Há um ramo da Ciência Econômica, que afirma o que todo pai e toda mãe conhecem: uma boa educação se faz com punição e prêmios. Consumidor e legislação são, portanto, tópicos relevantes como indutores de transformação. Mas é relevante também o comportamento dos laticínios junto aos seus produtores. É nesse contexto, que preços diferenciados são de extrema relevância. Sua lógica é induzir o produtor a determinado comportamento, por meio de estímulos. Para que os estímulos sejam eficazes, é necessário que a política adotada seja claramente entendida pelos produtores. E além disso, rentáveis. Caso contrário, não é estímulo. Por outro lado, considerando-se que os estímulos adotados pelas empresas interferem diretamente no preço recebido pelo produtor, é de se esperar que, como interessado, o produtor conheça os critérios adotados e planeje o seu negócio com vistas a obter os melhores preços. Se assim não for, o estímulo será inócuo e sua resultante também, ou seja, a mudança de comportamento que se deseja atingir.

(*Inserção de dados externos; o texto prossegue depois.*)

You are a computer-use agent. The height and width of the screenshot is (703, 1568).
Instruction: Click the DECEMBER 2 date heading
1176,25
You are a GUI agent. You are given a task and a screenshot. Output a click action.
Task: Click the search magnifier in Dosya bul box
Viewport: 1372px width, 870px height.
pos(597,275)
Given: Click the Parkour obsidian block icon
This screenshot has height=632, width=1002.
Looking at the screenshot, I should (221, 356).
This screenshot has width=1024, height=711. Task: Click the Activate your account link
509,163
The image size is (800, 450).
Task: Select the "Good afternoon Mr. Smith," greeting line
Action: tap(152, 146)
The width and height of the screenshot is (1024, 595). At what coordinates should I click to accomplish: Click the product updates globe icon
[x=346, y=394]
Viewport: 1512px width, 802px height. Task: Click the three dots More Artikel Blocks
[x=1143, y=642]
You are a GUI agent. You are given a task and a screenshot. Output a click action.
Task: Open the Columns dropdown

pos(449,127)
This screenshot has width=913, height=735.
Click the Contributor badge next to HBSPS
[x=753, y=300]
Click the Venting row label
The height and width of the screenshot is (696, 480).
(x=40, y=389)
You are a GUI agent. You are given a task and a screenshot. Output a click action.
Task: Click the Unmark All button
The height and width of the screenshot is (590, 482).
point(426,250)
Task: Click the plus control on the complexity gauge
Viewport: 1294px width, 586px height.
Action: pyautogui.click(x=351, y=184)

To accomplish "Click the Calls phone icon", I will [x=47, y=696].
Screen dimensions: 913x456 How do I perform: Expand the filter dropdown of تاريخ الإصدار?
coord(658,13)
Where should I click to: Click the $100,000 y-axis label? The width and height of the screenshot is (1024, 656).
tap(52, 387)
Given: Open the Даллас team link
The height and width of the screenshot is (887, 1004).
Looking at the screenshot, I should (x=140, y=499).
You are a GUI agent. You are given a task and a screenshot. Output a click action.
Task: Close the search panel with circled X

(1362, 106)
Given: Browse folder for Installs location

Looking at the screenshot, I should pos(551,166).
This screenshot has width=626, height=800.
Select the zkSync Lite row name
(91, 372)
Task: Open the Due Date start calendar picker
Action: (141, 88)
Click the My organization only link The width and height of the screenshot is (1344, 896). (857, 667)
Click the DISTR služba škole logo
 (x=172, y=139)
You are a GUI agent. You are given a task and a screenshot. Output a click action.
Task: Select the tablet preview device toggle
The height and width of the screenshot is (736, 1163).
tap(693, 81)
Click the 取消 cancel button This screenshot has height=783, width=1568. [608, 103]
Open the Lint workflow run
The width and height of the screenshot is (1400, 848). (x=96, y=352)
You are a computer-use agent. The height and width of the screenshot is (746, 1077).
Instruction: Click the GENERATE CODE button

Procedemos na Embrapa Gado de Leite a um levantamento junto a produtores, localizados nos estados de Minas Gerais, São Paulo, Paraná, Rio Grande do Sul e Goiás. Todos os laticínios aos quais os produtores estavam vinculados adotavam, como estímulo, a diferenciação de preços por qualidade e teor de gordura. Dos 150 produtores pesquisados, apenas 29% conheciam os critérios de bonificação por qualidade a que estavam submetidos. Somente Ribeirão Preto e Sete Lagoas apresentaram maioria conhecedora da política adotada quanto a esse item. Em relação ao teor de gordura, o percentual não foi muito diferente: 21% dos produtores conheciam os critérios e nenhuma região apresentou maioria de produtores conhecendo a política de estímulo nesse quesito.
O produtor é homo economicus, ou seja, reage racionalmente a estímulos. Se o preço é considerado razoável, tende a aumentar a produção. Esse é o estímulo que vem naturalmente do mercado. Mas, para estimular modificações de práticas na propriedade, visando melhorias de qualidade, é necessário política clara nesse sentido. Os dados obtidos junto aos produtores entrevistados demonstraram que tal fato não ocorreu. Isso pode ter se dado por ineficiente ação dos laticínios junto aos produtores, por dificuldade de entendimento dos produtores, ou por que os produtores entenderam que o estímulo era inferior ao esforço. Em linguagem econômica, os custos adicionais seriam percebidos superiores aos ganhos adicionais privados na adoção de novas práticas. Qual ou quais das alternativas anteriores explicam este fato?